• Fabrication and Characterization of PMMA-Based Bone Cement Enriched with Chitosan and Allograft Bone Powder
  • Sara Tabatabaee,1 Mahsa Delyanee,2 Reza Samanipour,3 Amirhossein Tavakoli,4,*
    1. Research and Development Specialist, Iranian Tissue Product Company, Tehran, Iran
    2. Biomedical Engineering Department, Amirkabir University of Technology, Tehran, Iran
    3. Research and Development Supervisor, Iranian Tissue Product Company, Tehran, Iran
    4. Iranian Tissue Bank and Research Center, Tehran University of Medical Sciences, Tehran, Iran


  • Introduction: Polymethyl methacrylate (PMMA) and its derivatives have been proficiently utilized in orthopedic surgeries aimed for filling the undesired cavities in similar forms of the surrounding tissue and eventually, stablishing a strong integration with the native tissue. However, the insufficient mechanical compatibility as well as the lack of bioactivity of PMMA bone cements has led to several investigations in case of the enhancement of their structural and biological characteristics. It has been reported in previous literature that loading chitosan in PMMA resulted in reducing the polymerization temperature and improving bone regeneration capability of the compound.
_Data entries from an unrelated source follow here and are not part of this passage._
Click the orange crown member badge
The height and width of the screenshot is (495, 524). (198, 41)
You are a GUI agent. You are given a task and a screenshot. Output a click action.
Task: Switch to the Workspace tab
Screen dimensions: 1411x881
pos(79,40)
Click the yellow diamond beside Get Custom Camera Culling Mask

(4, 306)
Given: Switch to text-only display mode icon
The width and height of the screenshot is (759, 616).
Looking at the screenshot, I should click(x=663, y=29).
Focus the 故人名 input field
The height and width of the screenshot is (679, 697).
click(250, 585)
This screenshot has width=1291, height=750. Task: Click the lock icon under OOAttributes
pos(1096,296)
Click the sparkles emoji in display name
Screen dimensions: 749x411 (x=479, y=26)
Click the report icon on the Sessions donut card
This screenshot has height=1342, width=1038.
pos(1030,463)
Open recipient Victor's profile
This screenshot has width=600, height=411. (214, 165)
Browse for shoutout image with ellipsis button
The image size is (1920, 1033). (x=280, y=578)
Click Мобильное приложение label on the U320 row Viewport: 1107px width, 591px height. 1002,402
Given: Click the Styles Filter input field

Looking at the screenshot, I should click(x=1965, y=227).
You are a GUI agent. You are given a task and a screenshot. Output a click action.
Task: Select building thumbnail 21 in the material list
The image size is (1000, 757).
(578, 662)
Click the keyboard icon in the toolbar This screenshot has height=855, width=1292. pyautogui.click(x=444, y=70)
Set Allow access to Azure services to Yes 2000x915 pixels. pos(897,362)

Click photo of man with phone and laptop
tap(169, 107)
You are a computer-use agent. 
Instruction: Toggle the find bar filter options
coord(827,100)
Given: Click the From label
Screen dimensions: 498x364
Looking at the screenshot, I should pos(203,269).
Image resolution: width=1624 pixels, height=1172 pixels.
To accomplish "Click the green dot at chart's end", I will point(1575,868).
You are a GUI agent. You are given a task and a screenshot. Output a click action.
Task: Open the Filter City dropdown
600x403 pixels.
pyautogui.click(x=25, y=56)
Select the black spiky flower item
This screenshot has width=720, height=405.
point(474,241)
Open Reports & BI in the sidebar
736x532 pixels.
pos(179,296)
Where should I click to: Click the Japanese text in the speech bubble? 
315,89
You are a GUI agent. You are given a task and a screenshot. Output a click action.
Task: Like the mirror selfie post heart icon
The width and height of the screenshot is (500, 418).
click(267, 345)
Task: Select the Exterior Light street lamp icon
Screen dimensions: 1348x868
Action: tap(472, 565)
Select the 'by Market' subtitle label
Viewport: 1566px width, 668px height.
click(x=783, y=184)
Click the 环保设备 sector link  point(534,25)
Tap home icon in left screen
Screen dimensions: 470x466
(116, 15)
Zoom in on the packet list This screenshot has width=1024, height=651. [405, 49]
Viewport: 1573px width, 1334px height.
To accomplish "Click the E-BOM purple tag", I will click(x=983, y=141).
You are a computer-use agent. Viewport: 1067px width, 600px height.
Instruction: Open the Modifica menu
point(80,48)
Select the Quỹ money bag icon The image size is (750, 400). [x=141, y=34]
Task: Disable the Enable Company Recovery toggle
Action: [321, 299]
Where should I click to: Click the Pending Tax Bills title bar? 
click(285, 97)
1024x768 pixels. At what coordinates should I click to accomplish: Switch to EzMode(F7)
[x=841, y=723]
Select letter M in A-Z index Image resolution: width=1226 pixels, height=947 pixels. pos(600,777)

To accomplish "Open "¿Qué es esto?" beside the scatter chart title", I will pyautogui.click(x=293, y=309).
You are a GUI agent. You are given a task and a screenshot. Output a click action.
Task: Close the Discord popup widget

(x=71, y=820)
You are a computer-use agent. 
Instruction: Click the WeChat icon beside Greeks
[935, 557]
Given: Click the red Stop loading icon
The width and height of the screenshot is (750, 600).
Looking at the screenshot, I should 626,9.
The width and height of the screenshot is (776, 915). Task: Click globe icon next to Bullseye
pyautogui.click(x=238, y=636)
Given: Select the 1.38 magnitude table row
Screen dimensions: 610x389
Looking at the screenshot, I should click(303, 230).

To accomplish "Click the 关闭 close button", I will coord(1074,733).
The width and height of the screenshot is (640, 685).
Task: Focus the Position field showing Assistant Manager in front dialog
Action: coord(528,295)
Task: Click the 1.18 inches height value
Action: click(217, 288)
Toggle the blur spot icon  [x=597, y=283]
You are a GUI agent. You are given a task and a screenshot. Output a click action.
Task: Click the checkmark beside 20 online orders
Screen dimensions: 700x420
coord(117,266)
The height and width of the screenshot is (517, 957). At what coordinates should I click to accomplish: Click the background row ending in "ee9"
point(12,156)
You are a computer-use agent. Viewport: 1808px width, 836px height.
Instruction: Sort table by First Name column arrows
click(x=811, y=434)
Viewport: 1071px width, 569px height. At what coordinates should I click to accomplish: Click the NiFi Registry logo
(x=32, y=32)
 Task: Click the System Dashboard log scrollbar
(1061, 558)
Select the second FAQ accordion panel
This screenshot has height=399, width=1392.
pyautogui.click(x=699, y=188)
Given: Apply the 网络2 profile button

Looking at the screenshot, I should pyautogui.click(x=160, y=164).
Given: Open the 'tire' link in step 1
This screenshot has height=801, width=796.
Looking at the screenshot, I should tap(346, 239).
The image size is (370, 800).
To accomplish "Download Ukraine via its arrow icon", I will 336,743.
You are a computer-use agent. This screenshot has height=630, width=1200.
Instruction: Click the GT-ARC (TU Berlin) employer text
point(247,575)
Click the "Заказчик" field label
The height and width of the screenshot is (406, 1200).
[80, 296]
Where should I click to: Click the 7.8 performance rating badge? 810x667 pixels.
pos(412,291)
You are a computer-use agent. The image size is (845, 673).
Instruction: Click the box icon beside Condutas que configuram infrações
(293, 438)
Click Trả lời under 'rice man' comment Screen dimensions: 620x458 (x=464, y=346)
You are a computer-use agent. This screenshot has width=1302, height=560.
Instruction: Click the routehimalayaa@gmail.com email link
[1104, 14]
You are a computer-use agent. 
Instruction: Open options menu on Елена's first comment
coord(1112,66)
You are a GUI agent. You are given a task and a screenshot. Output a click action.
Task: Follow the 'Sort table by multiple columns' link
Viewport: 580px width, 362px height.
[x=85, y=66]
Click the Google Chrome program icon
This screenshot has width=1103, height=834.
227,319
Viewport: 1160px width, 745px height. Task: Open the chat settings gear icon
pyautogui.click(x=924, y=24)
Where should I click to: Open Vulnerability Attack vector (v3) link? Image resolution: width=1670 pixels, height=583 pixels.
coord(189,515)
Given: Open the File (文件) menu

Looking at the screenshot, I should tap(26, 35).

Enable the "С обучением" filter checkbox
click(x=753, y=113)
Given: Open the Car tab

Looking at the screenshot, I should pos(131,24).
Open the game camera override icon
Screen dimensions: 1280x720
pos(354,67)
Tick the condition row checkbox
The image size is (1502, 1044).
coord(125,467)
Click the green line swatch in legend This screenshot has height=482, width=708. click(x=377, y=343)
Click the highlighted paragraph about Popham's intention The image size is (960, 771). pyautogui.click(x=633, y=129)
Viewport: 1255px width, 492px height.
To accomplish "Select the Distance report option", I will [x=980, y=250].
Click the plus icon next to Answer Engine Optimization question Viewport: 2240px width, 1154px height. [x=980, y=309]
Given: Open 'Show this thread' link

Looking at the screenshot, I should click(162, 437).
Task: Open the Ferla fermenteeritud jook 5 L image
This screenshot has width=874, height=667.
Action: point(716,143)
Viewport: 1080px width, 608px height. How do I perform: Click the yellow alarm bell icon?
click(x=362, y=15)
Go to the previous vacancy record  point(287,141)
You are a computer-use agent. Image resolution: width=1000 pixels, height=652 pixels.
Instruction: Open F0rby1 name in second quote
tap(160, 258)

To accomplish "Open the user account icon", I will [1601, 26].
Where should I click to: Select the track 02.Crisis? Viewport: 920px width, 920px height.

Moreover, regarding the reported biocompatibility of allograft bone substitutes such as bone powders, the biological performance of the cement could be promoted via using this human-derived material and the mineral phase of bone would be mimicked optimally. Therefore, in the following project, a developed bone cement composed of PMMA, chitosan and allograft bone powder was fabricated and characterized.
  • Methods: Allograft bone powder was processed chemically and mechanically after donor screening and assuring of lack of any bioburden (bacteria, viruses, molds, etc.) in Iranian Tissue Product Company (ITP). A solution consists of bone powder and chitosan in acetic acid 2% was produced. A homogenous powder was prepared by freeze-drying the solution and ball-milling the resulted bulks. The powder was then added to the PMMA powder (30% w/w). The liquid phase of the cement (methyl methacrylate monomer) was poured on the final powder in a 1:2 ratio. Benzoyl peroxide and N,N-Dimethyl-p-toluidine were also used as initiator and catalyzer of the polymerization process. The microstructure of the cement was observed by scanning electron microscopy (SEM). Furthermore, the bioactivity of the sample was evaluated through immersing in simulated body fluid (SBF) and examining the created crystals on the surface after 21 days. The biocompatibility was investigated by the 3-(4,5-dimethylthiazol-2-yl)-2,5-diphenyl-2H-tetrazolium bromide (MTT) assay and culturing human mesenchymal stem cells (hMSCs) on bone cements after 72h.
  • Results: According to the SEM images, a well-defined arrangement of PMMA and the chitosan-bone powder was observed as evidence of the efficient polymerization of PMMA and no unsuitable intervention of chitosan – bone powder in the process. After 21 days of soaking the cement in SBF solution, its surface was covered with apatite-like formations. On this basis, the bioactivity of the cement due to its mineral compound similar to the native bone tissue was approved. Also, its biocompatibility was demonstrated via a 98% cellular viability reported by MTT assay after 72h.
  • Conclusion: Considering the well-arranged structural characteristics, the optimum bioactivity, and the improved biocompatibility of the prepared bone cement, it could be revealed that the PMMA-Chitosan-Allograft Bone Powder bone cement is a promising candidate for successfully employing in orthopedic surgeries.
  • Keywords: Bone Cement, PMMA, Allograft Bone, Chitosan, Tissue Engineering.